*Your goal:*
Every record has to be written out exactly, with no line missing.

** Opening Exercise materials block **

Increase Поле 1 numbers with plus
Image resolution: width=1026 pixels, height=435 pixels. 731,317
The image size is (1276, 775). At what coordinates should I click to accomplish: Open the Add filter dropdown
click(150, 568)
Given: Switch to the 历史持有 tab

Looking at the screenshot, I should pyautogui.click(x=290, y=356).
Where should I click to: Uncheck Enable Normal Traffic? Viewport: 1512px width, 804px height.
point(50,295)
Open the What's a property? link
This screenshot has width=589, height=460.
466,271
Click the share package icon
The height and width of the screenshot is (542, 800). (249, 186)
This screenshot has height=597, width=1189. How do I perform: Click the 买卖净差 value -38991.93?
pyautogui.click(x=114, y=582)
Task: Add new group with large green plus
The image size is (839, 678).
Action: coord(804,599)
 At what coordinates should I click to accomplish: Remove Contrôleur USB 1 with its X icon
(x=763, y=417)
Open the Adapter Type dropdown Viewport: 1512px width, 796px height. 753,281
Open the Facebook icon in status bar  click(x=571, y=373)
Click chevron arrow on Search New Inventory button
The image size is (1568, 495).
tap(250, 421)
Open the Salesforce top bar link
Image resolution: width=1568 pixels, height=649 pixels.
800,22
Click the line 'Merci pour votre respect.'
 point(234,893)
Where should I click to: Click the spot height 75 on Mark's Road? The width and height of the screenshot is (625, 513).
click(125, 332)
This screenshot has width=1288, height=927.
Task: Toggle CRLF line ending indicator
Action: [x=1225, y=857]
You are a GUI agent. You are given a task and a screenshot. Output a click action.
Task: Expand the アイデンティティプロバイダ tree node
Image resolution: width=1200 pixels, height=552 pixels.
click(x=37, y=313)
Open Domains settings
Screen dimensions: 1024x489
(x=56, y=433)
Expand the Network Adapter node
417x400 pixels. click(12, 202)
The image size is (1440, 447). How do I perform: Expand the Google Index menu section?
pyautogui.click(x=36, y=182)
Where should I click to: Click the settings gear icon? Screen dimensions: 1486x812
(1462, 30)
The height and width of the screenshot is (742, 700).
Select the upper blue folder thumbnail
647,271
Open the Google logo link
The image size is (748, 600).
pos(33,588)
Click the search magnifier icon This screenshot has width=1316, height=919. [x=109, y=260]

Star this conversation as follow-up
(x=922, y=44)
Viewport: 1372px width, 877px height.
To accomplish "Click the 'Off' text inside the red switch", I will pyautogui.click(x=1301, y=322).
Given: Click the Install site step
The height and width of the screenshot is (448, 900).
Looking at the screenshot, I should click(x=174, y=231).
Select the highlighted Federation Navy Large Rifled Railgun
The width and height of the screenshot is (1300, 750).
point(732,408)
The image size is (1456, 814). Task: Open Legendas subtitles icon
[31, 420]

** Closing Exercise materials block **

*Expected output:*
Increase Поле 1 numbers with plus
Image resolution: width=1026 pixels, height=435 pixels. 731,317
The image size is (1276, 775). At what coordinates should I click to accomplish: Open the Add filter dropdown
click(150, 568)
Given: Switch to the 历史持有 tab

Looking at the screenshot, I should pyautogui.click(x=290, y=356).
Where should I click to: Uncheck Enable Normal Traffic? Viewport: 1512px width, 804px height.
point(50,295)
Open the What's a property? link
This screenshot has width=589, height=460.
466,271
Click the share package icon
The height and width of the screenshot is (542, 800). (249, 186)
This screenshot has height=597, width=1189. How do I perform: Click the 买卖净差 value -38991.93?
pyautogui.click(x=114, y=582)
Task: Add new group with large green plus
The image size is (839, 678).
Action: coord(804,599)
 At what coordinates should I click to accomplish: Remove Contrôleur USB 1 with its X icon
(x=763, y=417)
Open the Adapter Type dropdown Viewport: 1512px width, 796px height. 753,281
Open the Facebook icon in status bar  click(x=571, y=373)
Click chevron arrow on Search New Inventory button
The image size is (1568, 495).
tap(250, 421)
Open the Salesforce top bar link
Image resolution: width=1568 pixels, height=649 pixels.
800,22
Click the line 'Merci pour votre respect.'
 point(234,893)
Where should I click to: Click the spot height 75 on Mark's Road? The width and height of the screenshot is (625, 513).
click(125, 332)
This screenshot has width=1288, height=927.
Task: Toggle CRLF line ending indicator
Action: [x=1225, y=857]
You are a GUI agent. You are given a task and a screenshot. Output a click action.
Task: Expand the アイデンティティプロバイダ tree node
Image resolution: width=1200 pixels, height=552 pixels.
click(x=37, y=313)
Open Domains settings
Screen dimensions: 1024x489
(x=56, y=433)
Expand the Network Adapter node
417x400 pixels. click(12, 202)
The image size is (1440, 447). How do I perform: Expand the Google Index menu section?
pyautogui.click(x=36, y=182)
Where should I click to: Click the settings gear icon? Screen dimensions: 1486x812
(1462, 30)
The height and width of the screenshot is (742, 700).
Select the upper blue folder thumbnail
647,271
Open the Google logo link
The image size is (748, 600).
pos(33,588)
Click the search magnifier icon This screenshot has width=1316, height=919. [x=109, y=260]

Star this conversation as follow-up
(x=922, y=44)
Viewport: 1372px width, 877px height.
To accomplish "Click the 'Off' text inside the red switch", I will pyautogui.click(x=1301, y=322).
Given: Click the Install site step
The height and width of the screenshot is (448, 900).
Looking at the screenshot, I should click(x=174, y=231).
Select the highlighted Federation Navy Large Rifled Railgun
The width and height of the screenshot is (1300, 750).
point(732,408)
The image size is (1456, 814). Task: Open Legendas subtitles icon
[31, 420]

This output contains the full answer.